杜甫看着三月七那摩拳擦掌,忍不住摇头笑了笑:“这位三月姑娘,一听查案,竟比得了玉兆盟约还要兴奋几分。”
李白喝了一大口酒,哈哈笑道:“子美兄你看她那架势,我怎么觉着,她怕是连案卷都未必看得明白,倒先把自己代入成话本里的神探了。”
杜甫看着三月七凑到影像前,煞有介事地托着下巴,也觉有趣:查案本是枯燥琐碎之事,她这般兴致勃勃,反倒让这地衡司沉闷公堂,添了些活气。
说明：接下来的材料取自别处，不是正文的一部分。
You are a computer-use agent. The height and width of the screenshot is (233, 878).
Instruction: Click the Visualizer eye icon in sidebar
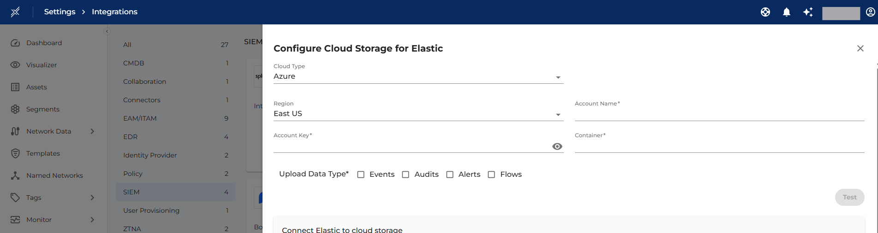point(15,65)
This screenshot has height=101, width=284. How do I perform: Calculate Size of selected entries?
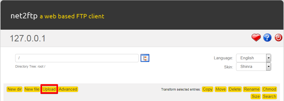(256, 96)
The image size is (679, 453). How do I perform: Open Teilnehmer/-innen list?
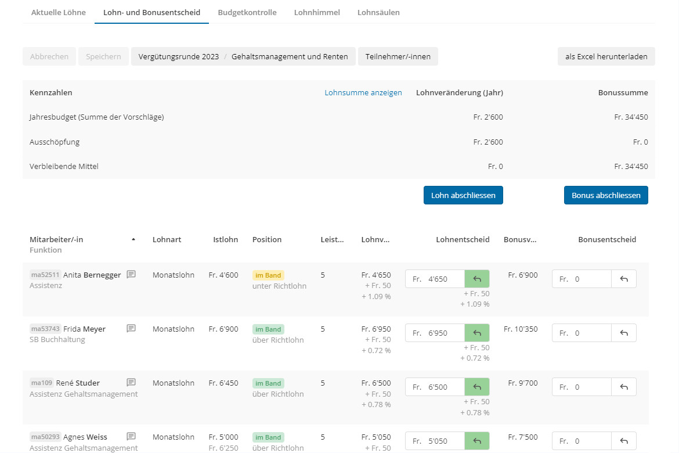[398, 56]
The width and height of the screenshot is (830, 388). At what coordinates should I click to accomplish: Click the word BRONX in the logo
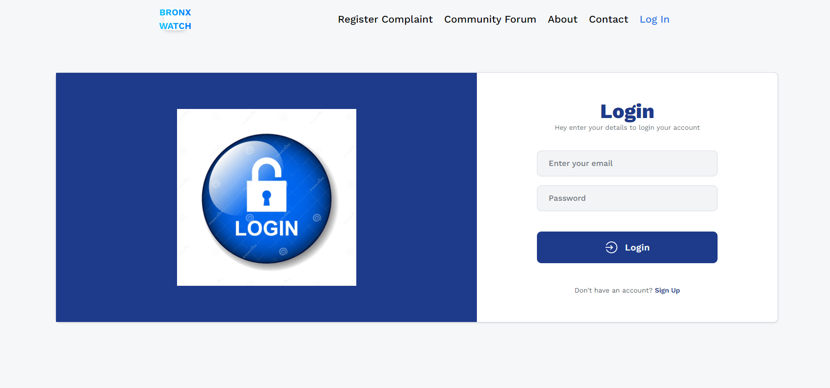[175, 13]

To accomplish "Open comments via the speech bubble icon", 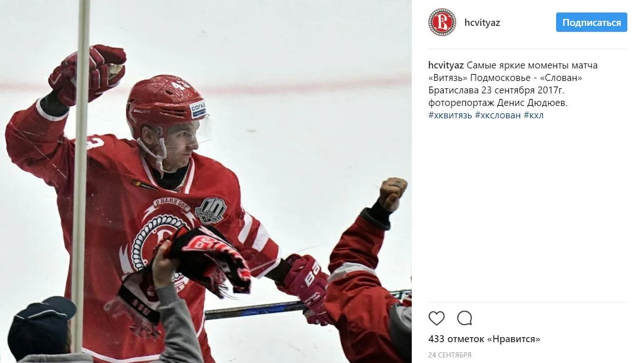I will pyautogui.click(x=465, y=318).
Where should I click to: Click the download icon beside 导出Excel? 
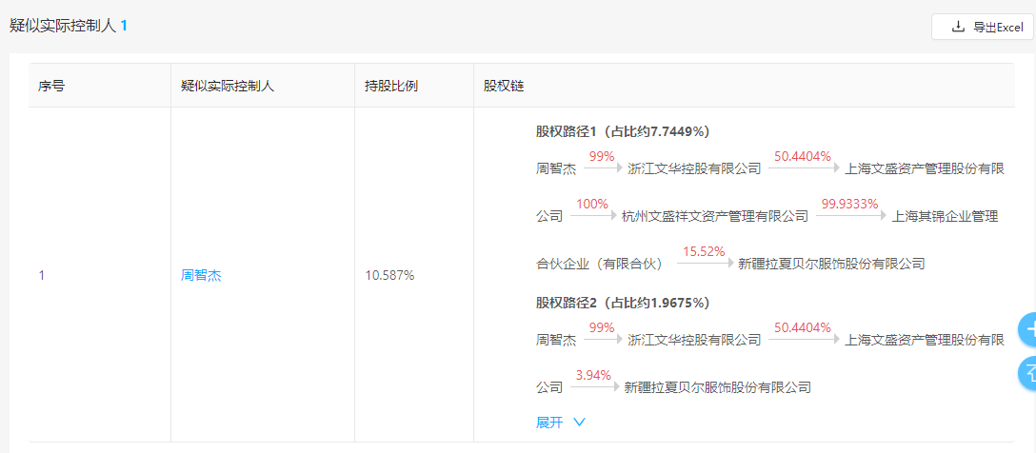[958, 27]
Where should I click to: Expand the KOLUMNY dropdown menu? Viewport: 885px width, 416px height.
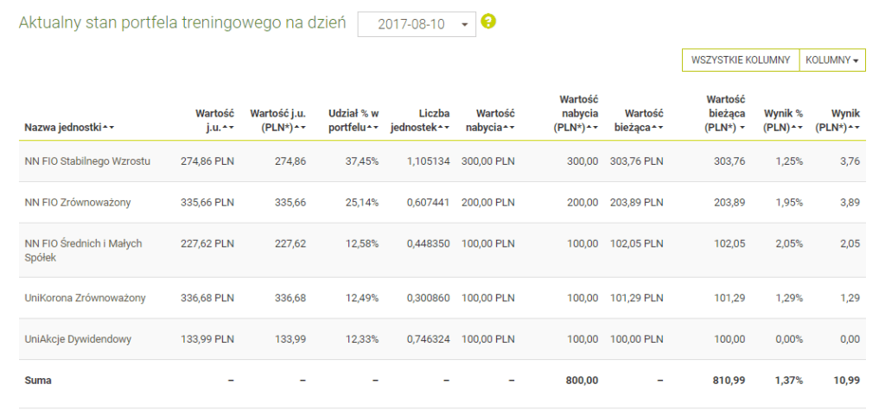tap(832, 60)
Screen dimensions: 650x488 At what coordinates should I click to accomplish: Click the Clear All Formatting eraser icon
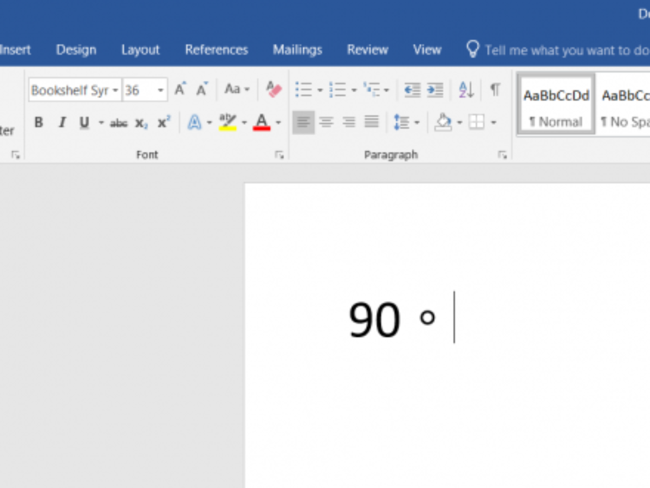tap(274, 89)
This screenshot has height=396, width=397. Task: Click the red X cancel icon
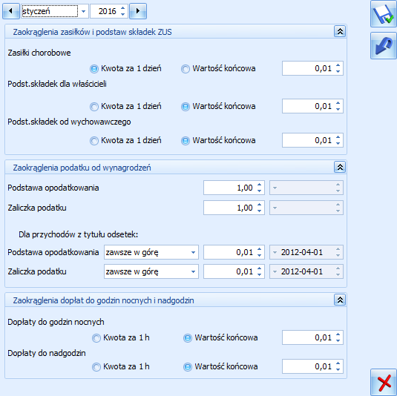(384, 383)
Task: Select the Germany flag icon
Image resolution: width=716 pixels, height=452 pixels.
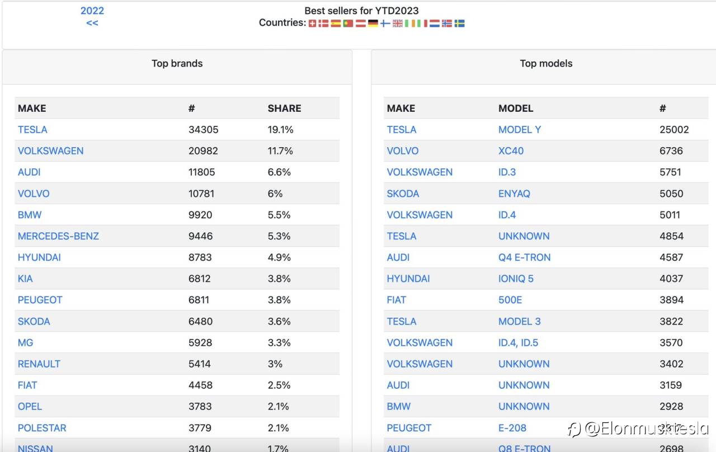Action: tap(373, 23)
李白揶揄道:活气是活气,只怕是瞎忙活的气。你听她念叨的语气,那影像怕还没看真切呢。
杜甫也忍俊不禁:太白兄莫要取笑。她虽孩子气了些,但这般热心肠却是难得。
地衡司执事既寻他们相助,看中的想必也是他们行走星海、见识广博这一点。
至于查案能否真有建树……”他顿了顿,看向天幕中瓦尔特沉稳的身影,“有那位杨先生在旁提点,总不至于太出格。”
李白却已经拍着桌子乐不可支:我打赌,待会儿她准要说出些让人哭笑不得的高见来。
子美,你说她会不会指着某个影像,断言此人眼神闪烁,必是凶手?
杜甫笑着摇头:那便真是戏文看多了。